(Stored data)
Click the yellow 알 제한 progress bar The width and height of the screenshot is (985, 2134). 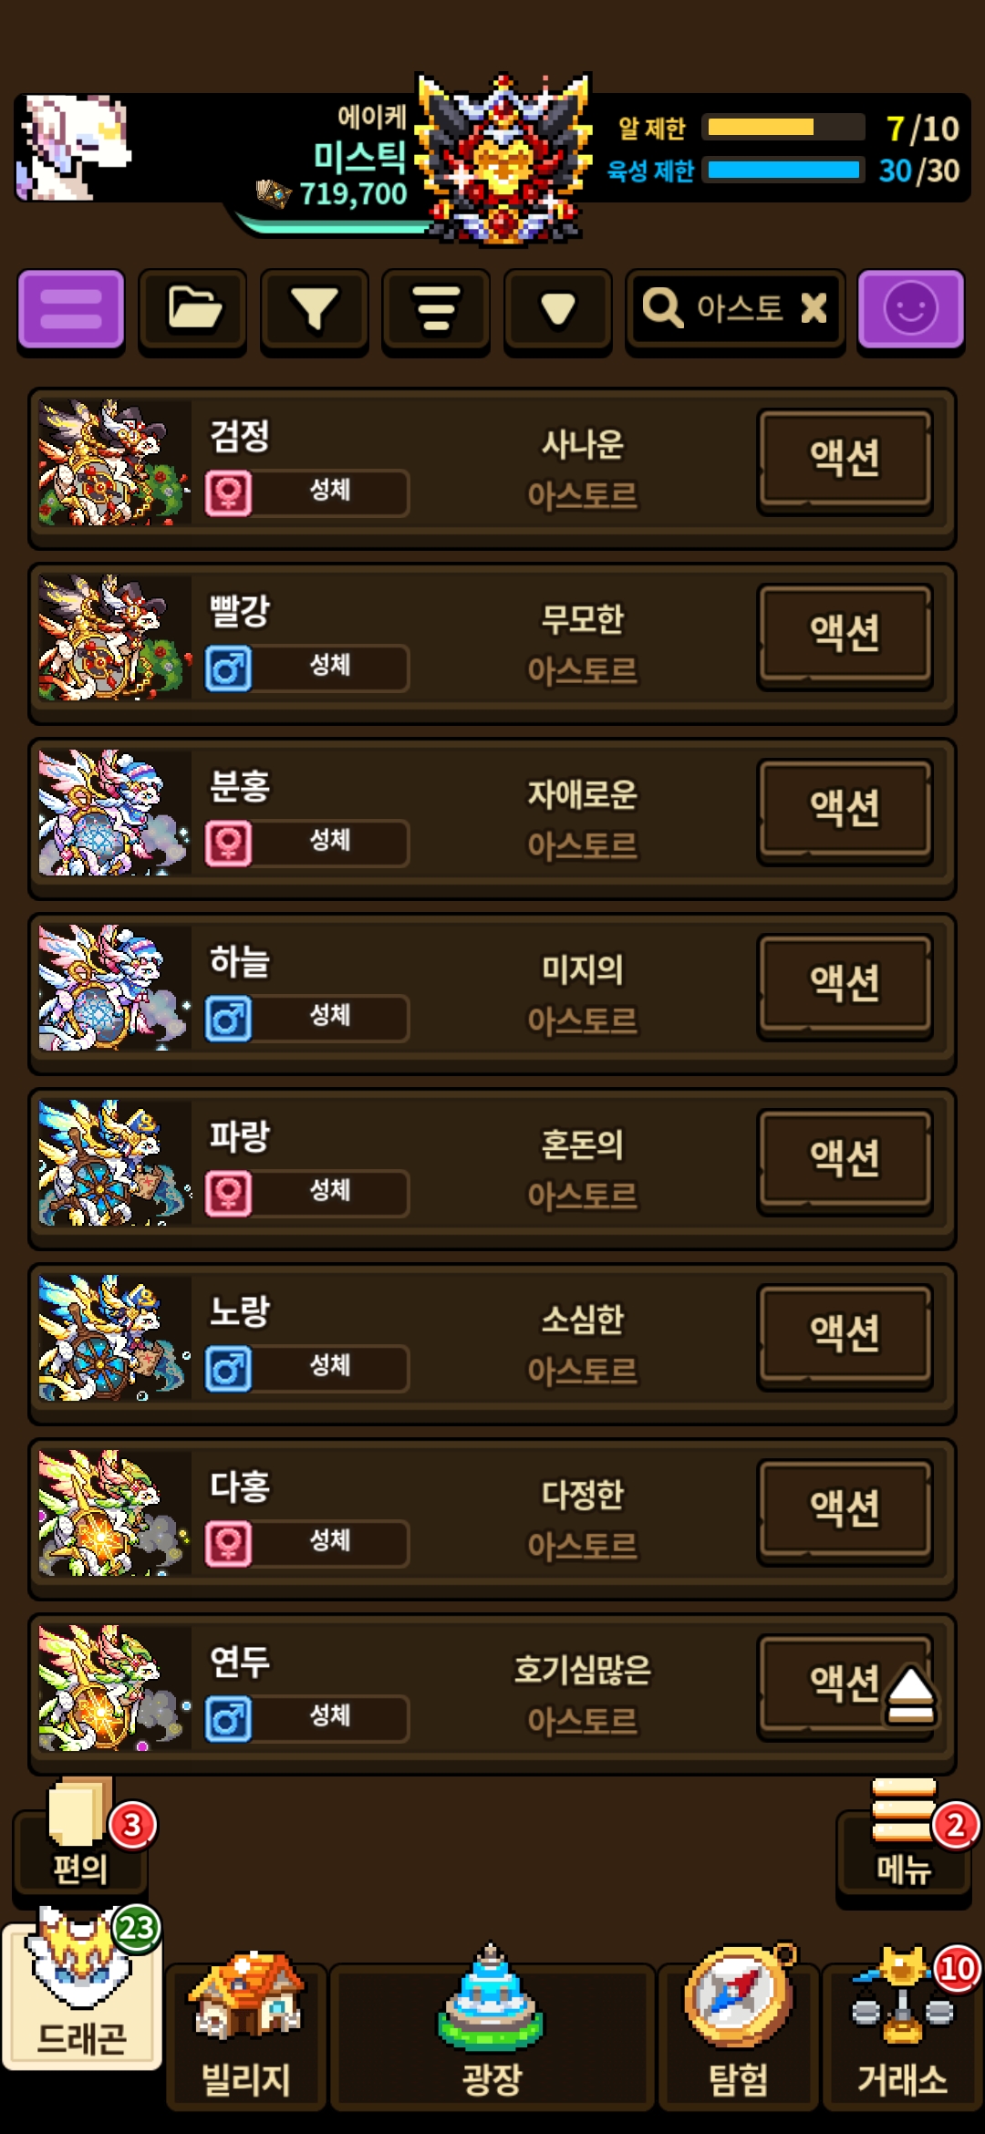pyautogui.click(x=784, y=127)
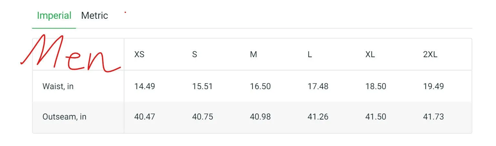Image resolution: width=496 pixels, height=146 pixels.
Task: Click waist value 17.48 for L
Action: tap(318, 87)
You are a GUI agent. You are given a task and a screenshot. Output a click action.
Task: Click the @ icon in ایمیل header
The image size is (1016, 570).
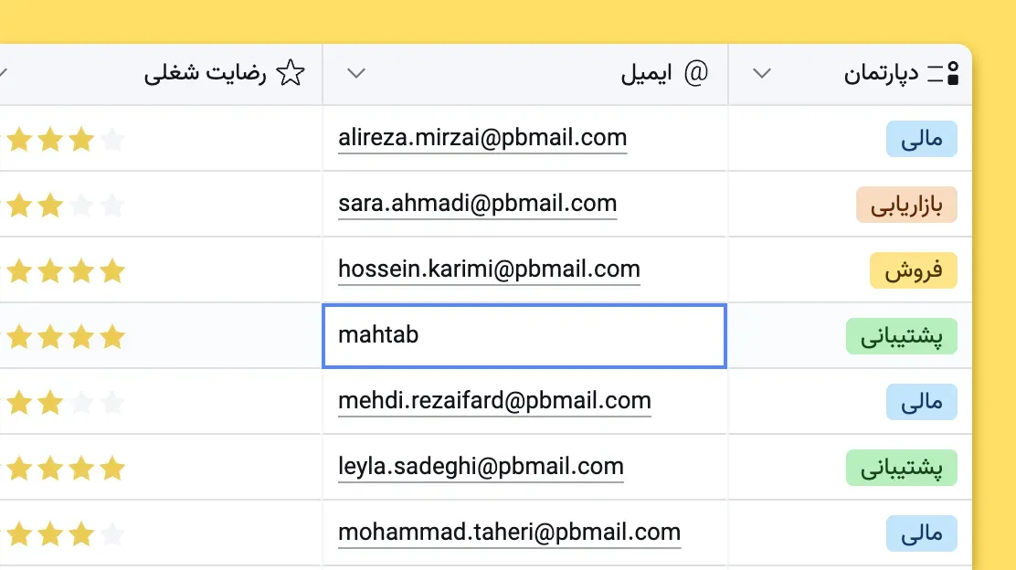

- _Required action_
Only the lines from the one containing "Task: Click the @ icon in ایمیل header" through the last line of the data belong in the copy, both included and reproduced exactly. Pictures do not.

- _Result for this exercise_
Task: Click the @ icon in ایمیل header
The image size is (1016, 570).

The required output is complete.